Dataset excerpts -
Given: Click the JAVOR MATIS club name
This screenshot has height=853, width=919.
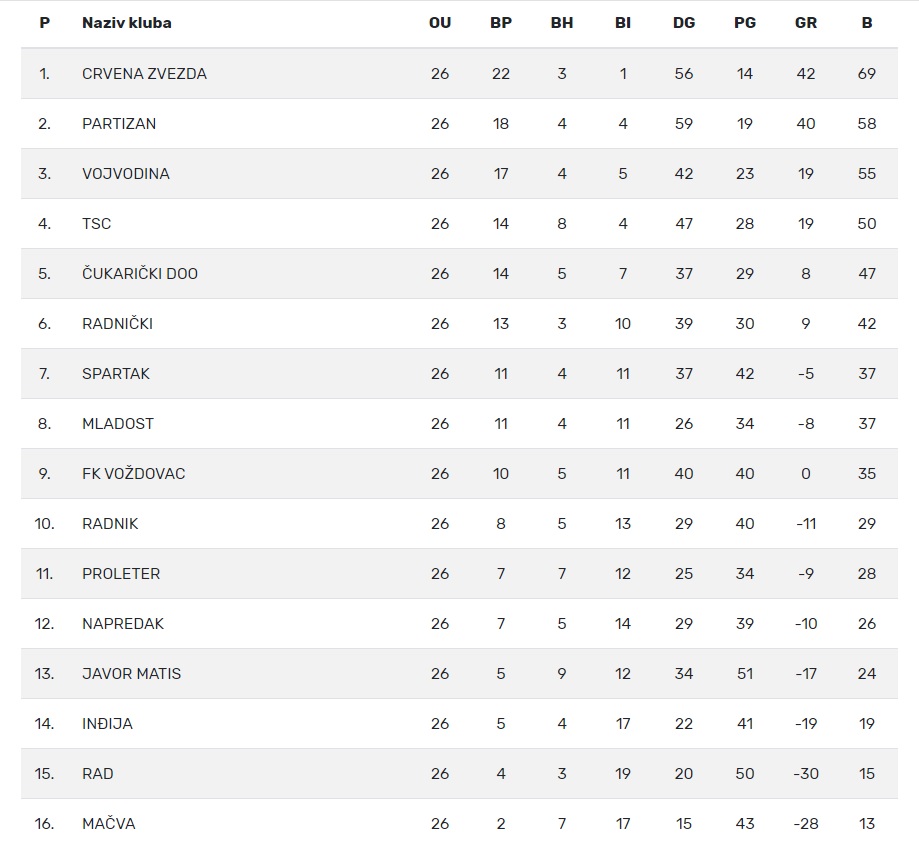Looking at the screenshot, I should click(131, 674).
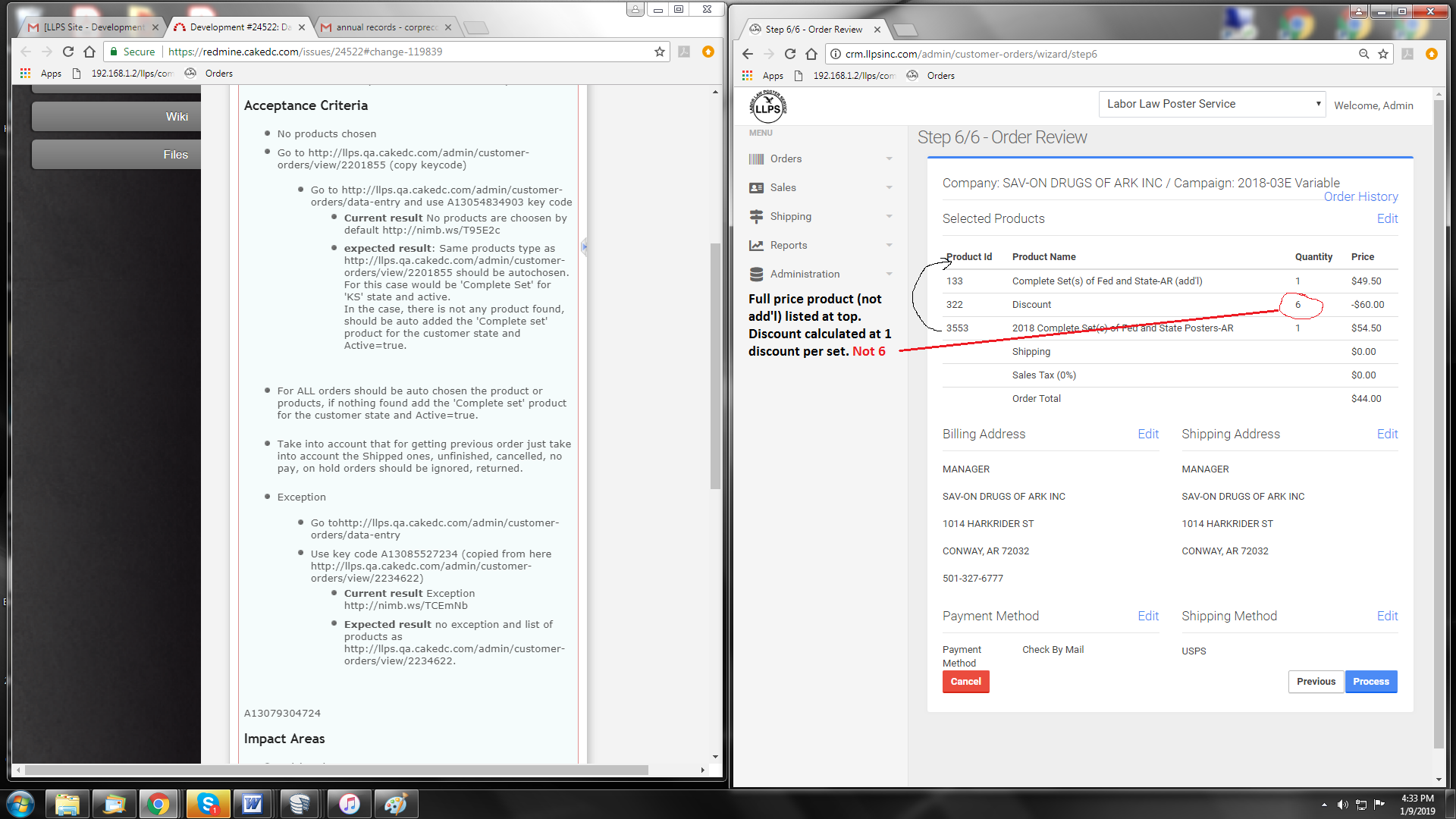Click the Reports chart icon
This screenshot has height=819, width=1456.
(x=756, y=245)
==
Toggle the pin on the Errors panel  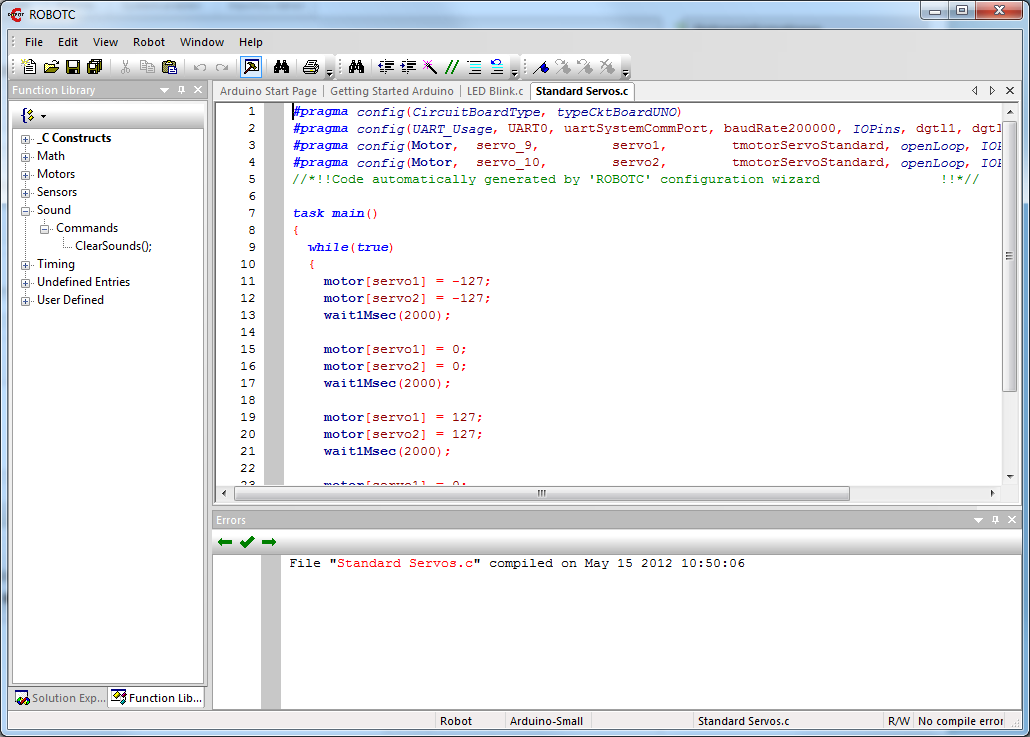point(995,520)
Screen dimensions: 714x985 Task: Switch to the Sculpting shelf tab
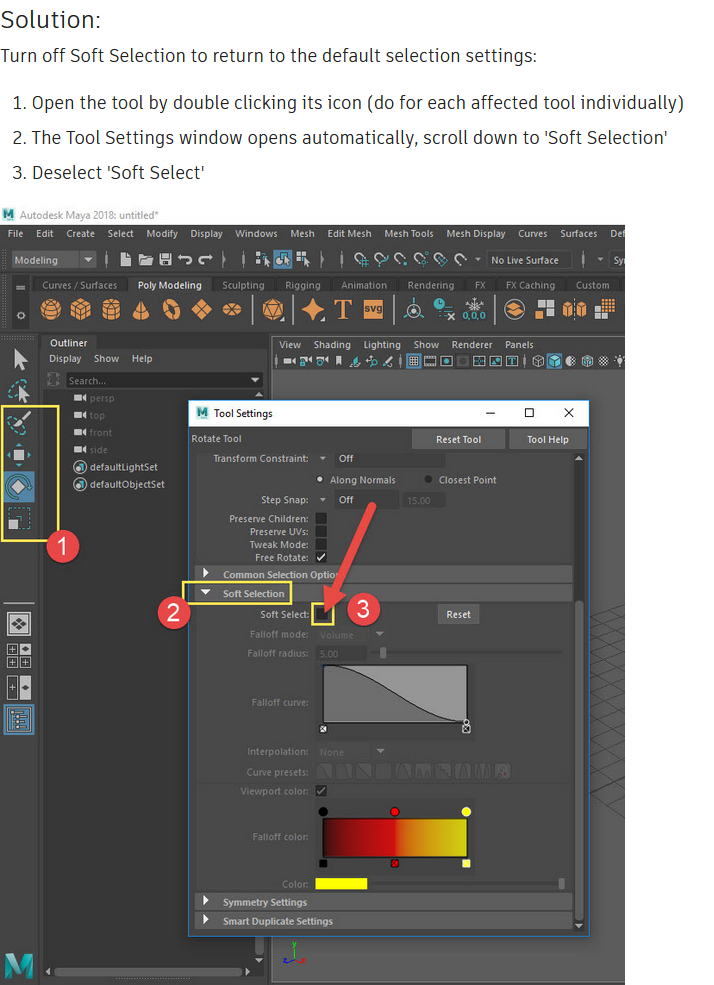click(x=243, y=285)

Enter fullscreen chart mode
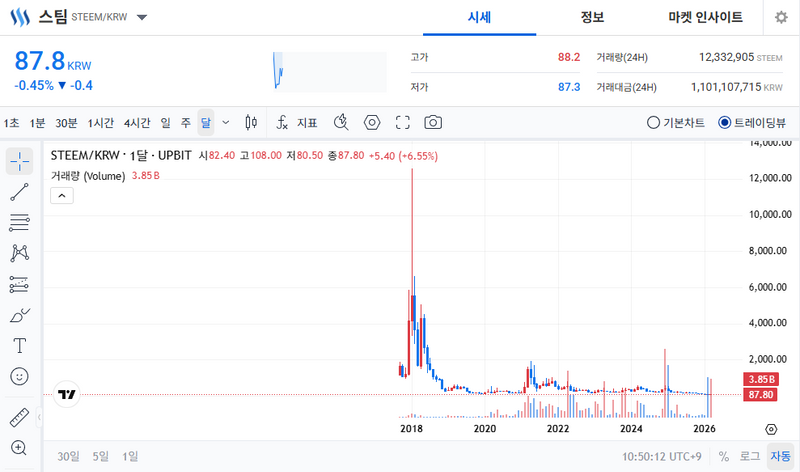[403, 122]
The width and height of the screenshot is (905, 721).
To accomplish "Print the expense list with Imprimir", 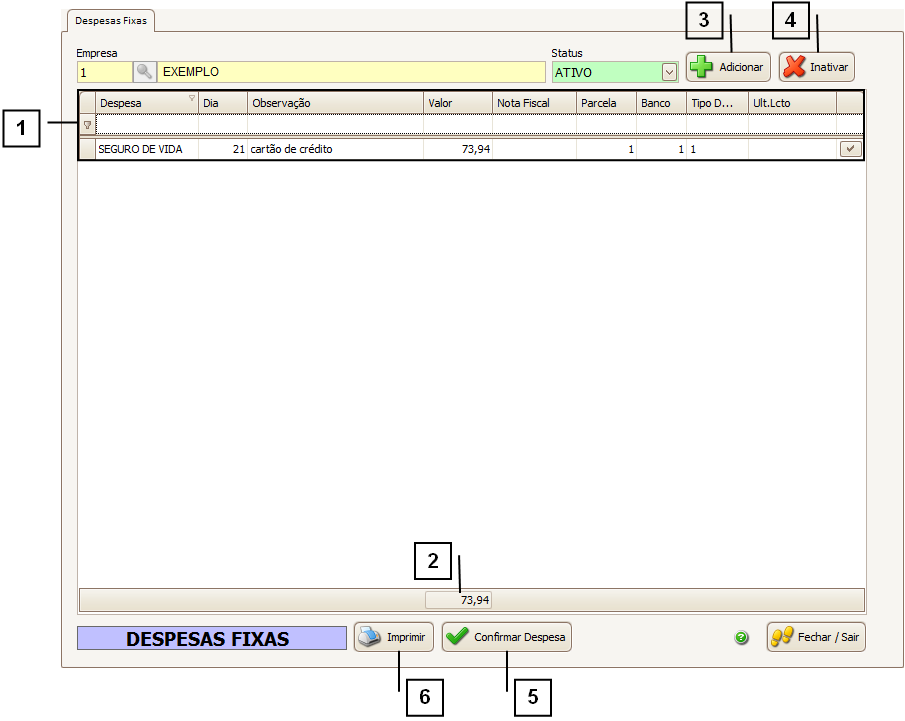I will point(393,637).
==
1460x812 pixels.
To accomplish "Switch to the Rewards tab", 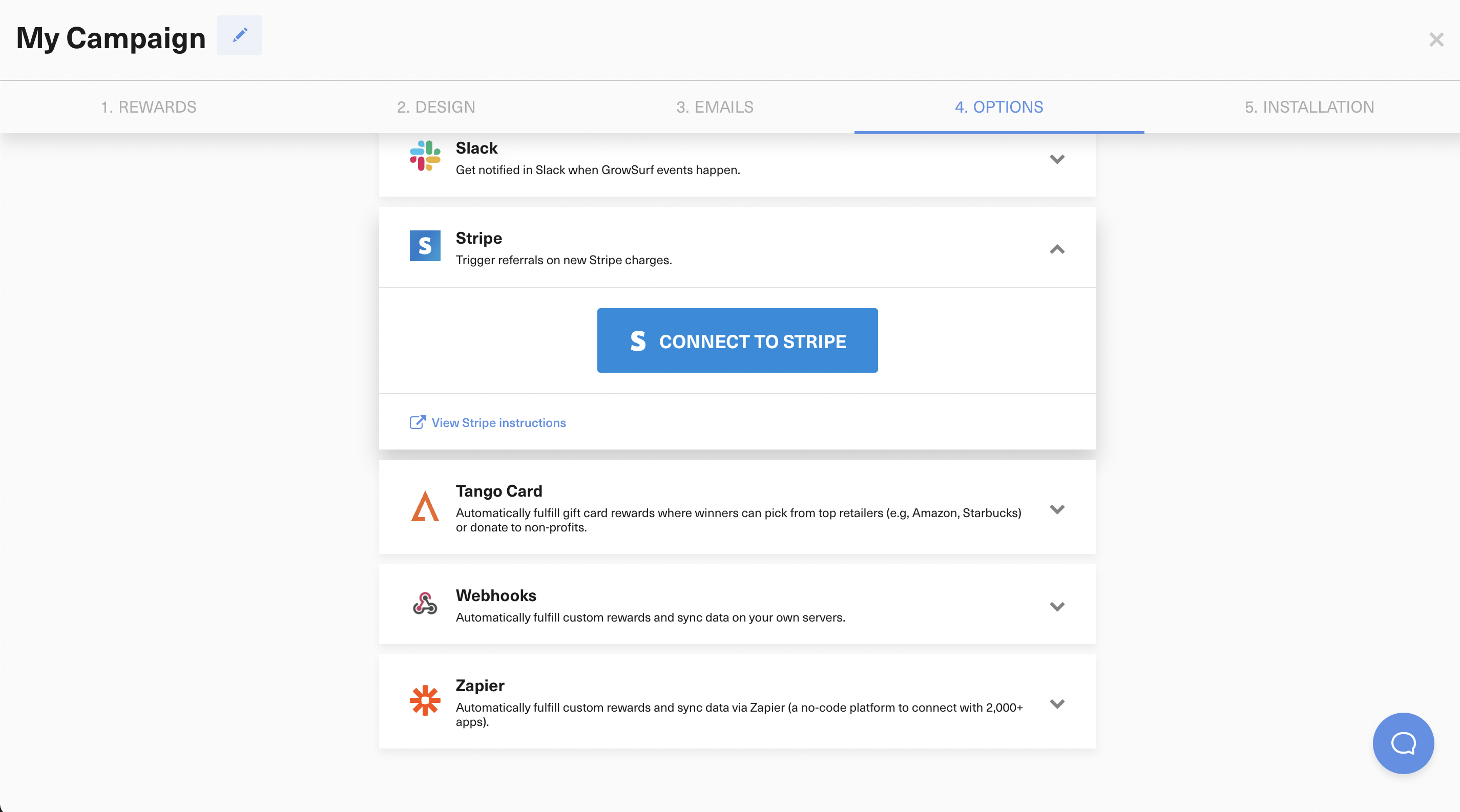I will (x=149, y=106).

Task - Lay out everything in the listing above, from the line containing "Given: Click the JAVOR MATIS club name" down to the line containing "(x=756, y=245)", as a Markdown table with the columns Row and Listing line. Skip blank lines and leave the pictures out.

Expected answer -
| Row | Listing line |
|---|---|
| 1 | Given: Click the JAVOR MATIS club name |
| 2 | This screenshot has height=853, width=919. |
| 3 | Looking at the screenshot, I should click(131, 674). |
| 4 | Click the Reports chart icon |
| 5 | This screenshot has height=819, width=1456. |
| 6 | (x=756, y=245) |